Rapport d’activités à faire chaque année : tâche difficile. A s’en tenir à un compte-rendu on risque de se répéter ; il faut se creuser la tête pour découvrir ce qui s’est passé d’original par rapport aux mois précédents.

Une organisation est en place ; elle a rendu service en 2013 comme en 2012.

Dans la cité « La Caravelle » fonctionne un atelier où des femmes maghrébines aiment à se rencontrer pour pratiquer tel ou tel art de faire relevant du textile. C’est utile pour beaucoup : réparer, recoudre voire confectionner des vêtements est une économie non négligeable dans les familles où le budget est mince.

Des Européennes viennent les rejoindre. Elles trouvent un double avantage à la rencontre. Deux façons de voir le monde se croisent ; elles sont différentes mais ne sont pas un obstacle à l’amitié. Par ailleurs elles s’initient aux techniques du tissage. Fatiha, une professionnelle patentée est là pour initier.

L’atelier est surtout un lieu où l’on peut se parler librement. On est assuré d’être écoutées et orientées.

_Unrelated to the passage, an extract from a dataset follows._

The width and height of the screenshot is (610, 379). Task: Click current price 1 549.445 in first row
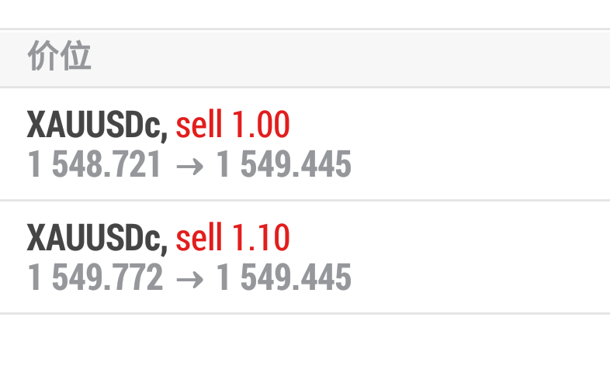283,164
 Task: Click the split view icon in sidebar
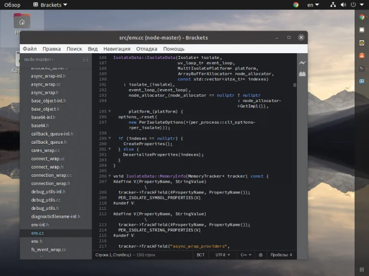(86, 60)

Plusieurs dizaines de personnes se retrouvent chaque jour ; la participation est libre. On n’est pas prisonnier des horaires ni contraint à la régularité. Une centaine de personnes connaissent et apprécient ce lieu que Fatima Tayab sait animer avec intelligence.

Un enseignement qu’on désigne comme une initiation à la civilisation et la langue arabes est proposé à quelque 20 adultes et 50 enfants ou adolescents. Il ne s’agit pas de faire concurrence aux mosquées : ce n’est pas un enseignement religieux. C’est plutôt une façon de pallier ce qui nous semble un manque dans l’Education Nationale : l’arabe fait partie de la culture universelle et n’est pas enseigné dans nos écoles et collèges.

Un site internet permet de rejoindre, par newsletters, 5200 personnes abonnées. Une revue (« La Maison islamo chrétienne ») est tirée à 1000 exemplaires et envoyée à 800 abonnés.

Ainsi rien de particulièrement neuf en cette année 2013. Plutôt que sur les activités, je préfère insister sur quelques acquis, au fil des années et sur les convictions qui nous particularisent.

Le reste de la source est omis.